[Items from a data source]
============

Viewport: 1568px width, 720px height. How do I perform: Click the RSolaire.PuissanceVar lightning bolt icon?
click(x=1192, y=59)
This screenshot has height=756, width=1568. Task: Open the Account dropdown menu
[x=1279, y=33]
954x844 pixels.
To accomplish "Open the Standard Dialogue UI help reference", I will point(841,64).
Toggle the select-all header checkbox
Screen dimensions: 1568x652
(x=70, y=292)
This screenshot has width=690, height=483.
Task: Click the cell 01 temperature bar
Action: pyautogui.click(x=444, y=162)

============

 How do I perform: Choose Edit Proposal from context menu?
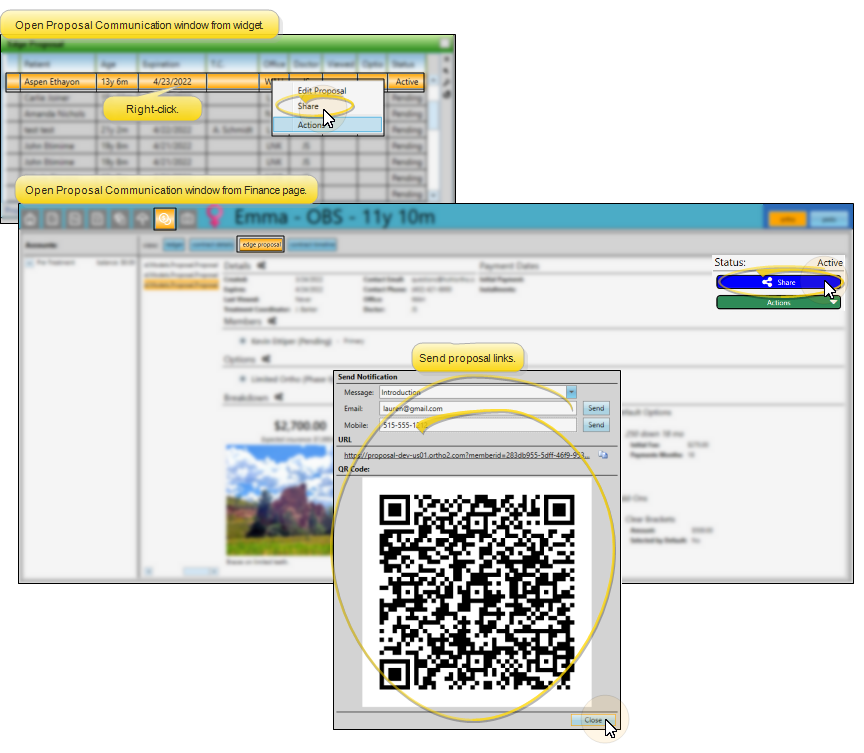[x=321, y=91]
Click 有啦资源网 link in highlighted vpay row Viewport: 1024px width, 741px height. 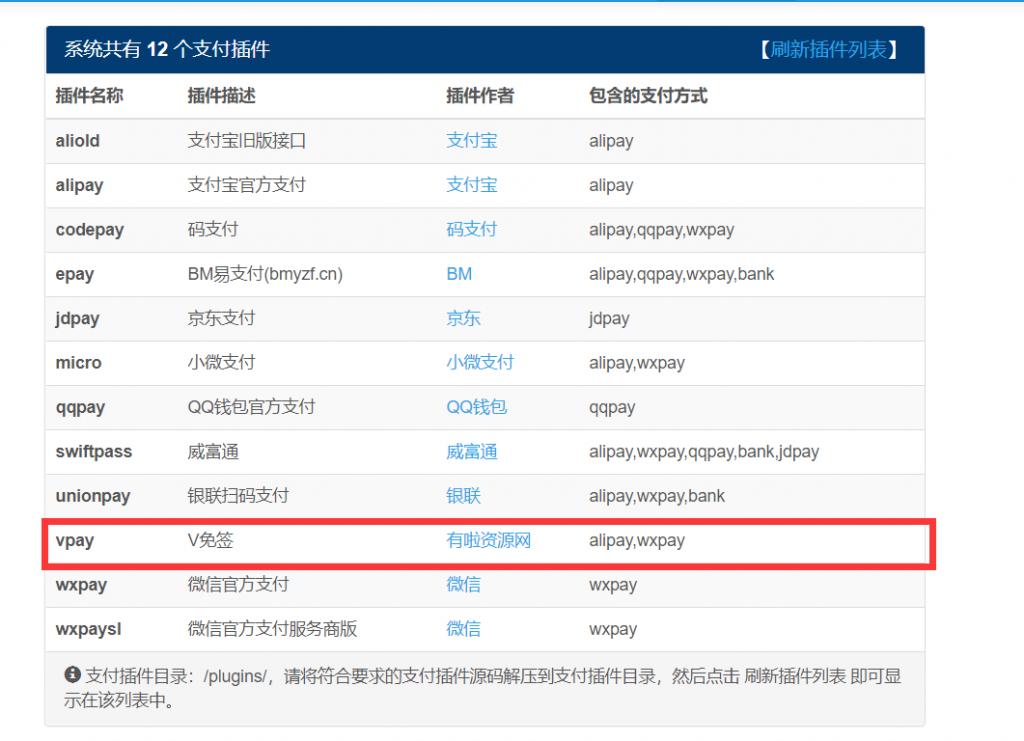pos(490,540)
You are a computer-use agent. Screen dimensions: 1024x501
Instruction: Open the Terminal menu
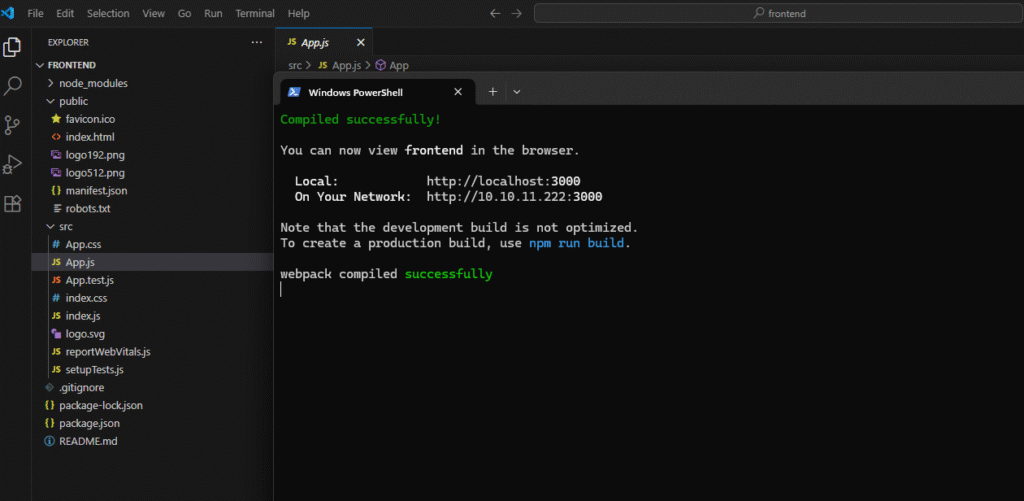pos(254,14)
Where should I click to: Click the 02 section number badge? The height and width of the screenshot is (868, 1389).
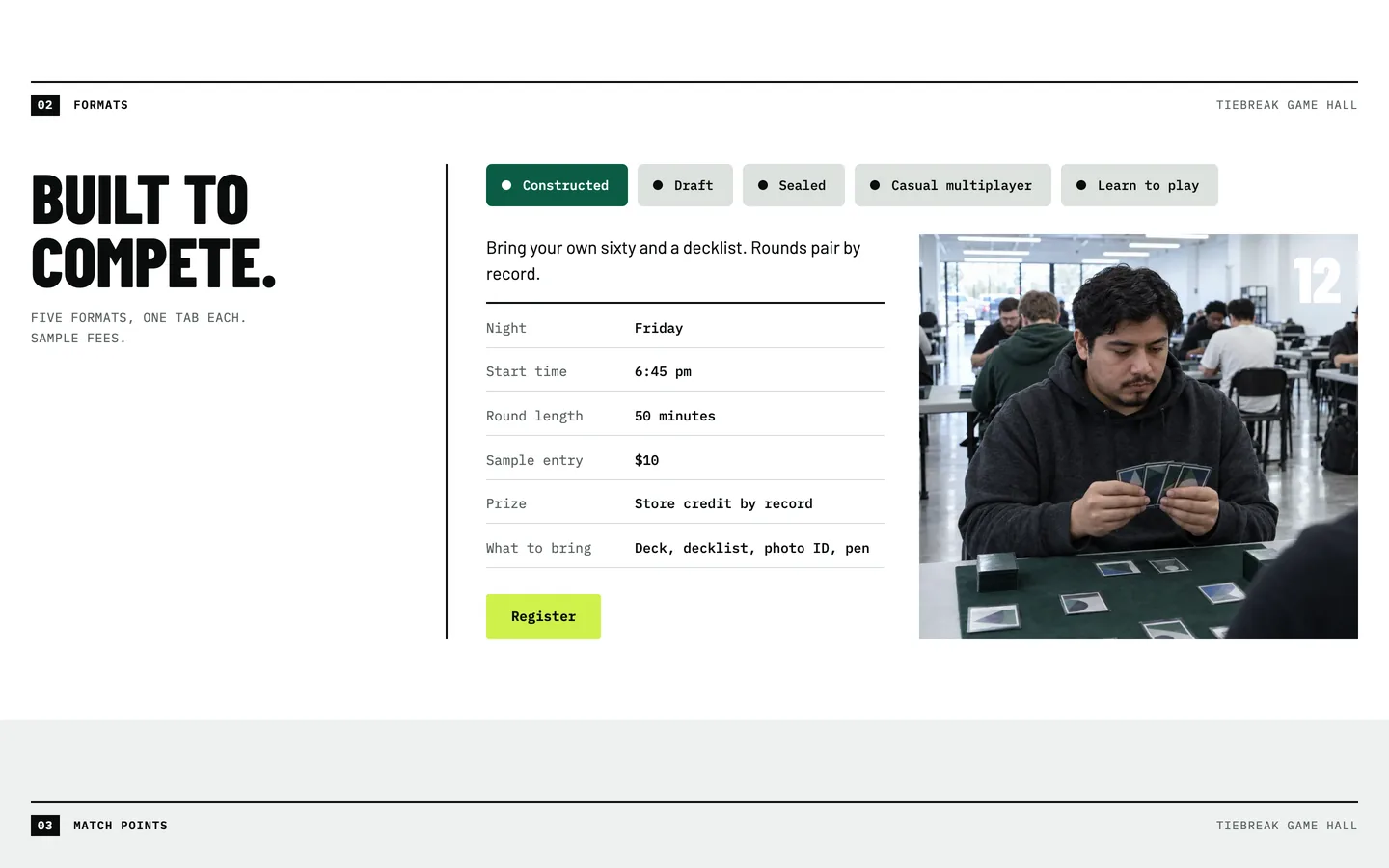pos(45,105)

============

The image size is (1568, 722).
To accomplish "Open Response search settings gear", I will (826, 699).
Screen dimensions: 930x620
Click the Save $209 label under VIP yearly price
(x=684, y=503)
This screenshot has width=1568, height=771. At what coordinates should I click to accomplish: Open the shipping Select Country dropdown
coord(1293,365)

============

PROBLEM REQUIREMENTS |
Look back at the entries above and repeat, unchanged, every line from the line holding "Viewport: 1568px width, 720px" through the line holding "954x844 pixels.".

YOUR SOLUTION |
Viewport: 1568px width, 720px height. How do I perform: Click the RSolaire.PuissanceVar lightning bolt icon?
click(x=1192, y=59)
This screenshot has height=756, width=1568. Task: Open the Account dropdown menu
[x=1279, y=33]
954x844 pixels.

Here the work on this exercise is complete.